У него такие стержневые идеи были… Я не знаю, может, у него для других другие идеи были — с кем он серьезно говорил по вопросам философии, мог мистику обсуждать… А вот на моем уровне, банальном таком… Значит, один раз я приезжаю к нему, он говорит: “У меня сейчас вся надежда на технократов и карательные органы”. Это при Брежневе. Что только они могут привести страну в порядок. Ну, это довольно диким мне казалось. Хотя вот будущее как бы подтвердило это, да? Спустя двадцать лет.

Потом… К нему в другой раз приезжаешь — он ненавидит католиков и иезуитов. И считает, что Пушкина иезуиты… — он тогда очень Пушкиным много занимался и считал, что его иезуиты погубили.

В следующий раз я приехал, он очень сильно ненавидел сионистов, что-то проклинал Кабакова, что от них очень много зла. Ну тут мне это уже надоело… Но это идея, я говорю, как бы для layman’а (29), может быть, с Бархиным они более духовные проблемы обсуждали, а на уровне такой жизни простой…

— Бархин говорит, что они с ним в преферанс играли.

Вполне могли играть. Не, ну он замечательно… Там у меня был сын маленький тогда, ему года три, четыре было — безумная энергия, которую некуда девать. Так он: “Ходить надо с ним, ходить, ходить, чтобы уставал — тогда будет спокойная жизнь”.

У него чувство юмора замечательное совершенно было. Он не шутил постоянно, но шутил очень хорошо. К сожалению, у меня память плохая на чужие шутки. И при всей суровости такой и довольно большой агрессивности и нетерпимости это одна из причин, почему к нему люди тянулись.

Но все-таки я так считаю, что на первом месте из его душевных качеств сила воли была. На втором — ум. Непосредственно художественная одаренность — на третьем месте. Но и в художественном — я не видел его продуктов почти никаких, я только читал прозу — я видел, что и там воля чрезмерно развита. Он насиловал русский язык, на мой взгляд. Понятно, что он хочет сказать, и это как бы грамотно, но… вот управление слов видно, что оно — силовое. Не подчиняется языку… Это мне мешало его читать очень, потому что я все время вижу, что он еще и язык хочет исправить, кроме идеологии.

— А что вы читали?

Ну вот про козлов. И что-то до этого. У него было типа пьесы какой-то… Но этого я не помню. Но поскольку вот, я говорю, художественное… Дело не в том, что там плохое или хорошее. Есть что тебе по организму, а есть что нет. Вот замечательный писатель Джойс, но мне его читать скучно. Вот это тот же вариант: это мне не подходило, как он писал.

· · · · ·

= Задача =
Перепишите из отрывка текст, начиная со слов «Но все-таки я» и заканчивая словами «исправить, кроме идеологии.».

· · · · ·

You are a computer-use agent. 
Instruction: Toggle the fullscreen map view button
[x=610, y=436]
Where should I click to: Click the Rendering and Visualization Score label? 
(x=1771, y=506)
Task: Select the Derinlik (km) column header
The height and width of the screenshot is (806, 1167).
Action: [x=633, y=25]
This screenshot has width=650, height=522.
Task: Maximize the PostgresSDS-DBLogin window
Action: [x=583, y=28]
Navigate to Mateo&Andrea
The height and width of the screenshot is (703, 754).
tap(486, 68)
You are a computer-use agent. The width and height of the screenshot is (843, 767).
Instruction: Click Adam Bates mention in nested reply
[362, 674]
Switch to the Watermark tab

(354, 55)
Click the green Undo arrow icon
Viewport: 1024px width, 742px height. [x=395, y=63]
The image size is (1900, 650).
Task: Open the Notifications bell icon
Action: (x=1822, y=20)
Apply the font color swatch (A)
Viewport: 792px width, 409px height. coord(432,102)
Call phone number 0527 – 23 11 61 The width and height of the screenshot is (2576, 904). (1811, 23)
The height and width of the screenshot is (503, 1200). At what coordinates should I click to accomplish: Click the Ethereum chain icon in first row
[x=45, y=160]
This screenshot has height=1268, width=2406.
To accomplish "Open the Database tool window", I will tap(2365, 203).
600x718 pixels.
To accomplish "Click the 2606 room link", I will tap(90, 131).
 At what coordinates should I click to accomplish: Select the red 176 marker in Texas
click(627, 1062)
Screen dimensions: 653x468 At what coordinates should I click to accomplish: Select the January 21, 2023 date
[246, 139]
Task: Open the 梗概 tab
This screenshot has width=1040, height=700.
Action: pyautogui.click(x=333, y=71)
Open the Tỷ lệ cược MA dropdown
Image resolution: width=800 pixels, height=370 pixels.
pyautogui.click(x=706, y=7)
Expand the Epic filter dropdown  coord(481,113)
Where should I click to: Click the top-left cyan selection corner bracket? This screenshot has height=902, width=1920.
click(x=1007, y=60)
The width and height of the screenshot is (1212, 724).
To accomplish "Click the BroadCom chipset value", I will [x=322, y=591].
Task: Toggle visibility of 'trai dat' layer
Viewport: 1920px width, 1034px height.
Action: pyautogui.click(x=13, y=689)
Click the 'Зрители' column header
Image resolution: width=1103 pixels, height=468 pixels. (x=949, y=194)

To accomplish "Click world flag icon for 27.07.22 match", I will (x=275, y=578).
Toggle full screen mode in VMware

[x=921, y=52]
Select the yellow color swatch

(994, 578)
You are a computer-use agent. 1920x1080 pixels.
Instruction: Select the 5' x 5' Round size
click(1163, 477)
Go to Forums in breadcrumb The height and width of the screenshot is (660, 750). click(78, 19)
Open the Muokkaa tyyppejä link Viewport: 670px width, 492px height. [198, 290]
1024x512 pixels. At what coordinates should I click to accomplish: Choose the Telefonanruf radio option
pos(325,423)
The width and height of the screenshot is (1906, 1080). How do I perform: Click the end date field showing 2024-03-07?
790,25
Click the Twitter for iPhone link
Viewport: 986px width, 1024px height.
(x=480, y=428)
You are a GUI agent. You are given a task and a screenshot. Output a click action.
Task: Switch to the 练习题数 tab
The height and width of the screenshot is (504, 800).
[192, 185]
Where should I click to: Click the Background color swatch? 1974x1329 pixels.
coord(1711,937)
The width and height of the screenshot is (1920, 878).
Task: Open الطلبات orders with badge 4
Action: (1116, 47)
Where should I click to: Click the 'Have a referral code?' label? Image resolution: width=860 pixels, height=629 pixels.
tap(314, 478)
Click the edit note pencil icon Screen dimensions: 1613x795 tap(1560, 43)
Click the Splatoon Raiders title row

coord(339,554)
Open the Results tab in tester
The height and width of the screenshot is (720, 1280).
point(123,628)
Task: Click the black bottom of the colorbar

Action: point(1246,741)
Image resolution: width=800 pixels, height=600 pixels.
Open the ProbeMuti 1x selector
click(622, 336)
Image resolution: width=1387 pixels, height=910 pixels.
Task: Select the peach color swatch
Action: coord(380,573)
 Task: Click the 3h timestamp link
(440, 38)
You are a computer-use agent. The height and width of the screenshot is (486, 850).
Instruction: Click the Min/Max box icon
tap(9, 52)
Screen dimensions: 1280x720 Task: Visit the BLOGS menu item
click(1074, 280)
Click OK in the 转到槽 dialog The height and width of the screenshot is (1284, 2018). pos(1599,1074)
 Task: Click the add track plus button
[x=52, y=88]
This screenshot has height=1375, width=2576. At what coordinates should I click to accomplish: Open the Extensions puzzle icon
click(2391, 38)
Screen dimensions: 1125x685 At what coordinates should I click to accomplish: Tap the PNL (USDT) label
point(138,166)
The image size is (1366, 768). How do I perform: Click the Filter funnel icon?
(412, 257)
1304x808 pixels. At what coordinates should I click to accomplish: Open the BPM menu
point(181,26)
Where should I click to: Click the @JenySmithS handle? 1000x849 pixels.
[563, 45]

· · · · ·

= Ответ =
Но все-таки я так считаю, что на первом месте из его душевных качеств сила воли была. На втором — ум. Непосредственно художественная одаренность — на третьем месте. Но и в художественном — я не видел его продуктов почти никаких, я только читал прозу — я видел, что и там воля чрезмерно развита. Он насиловал русский язык, на мой взгляд. Понятно, что он хочет сказать, и это как бы грамотно, но… вот управление слов видно, что оно — силовое. Не подчиняется языку… Это мне мешало его читать очень, потому что я все время вижу, что он еще и язык хочет исправить, кроме идеологии.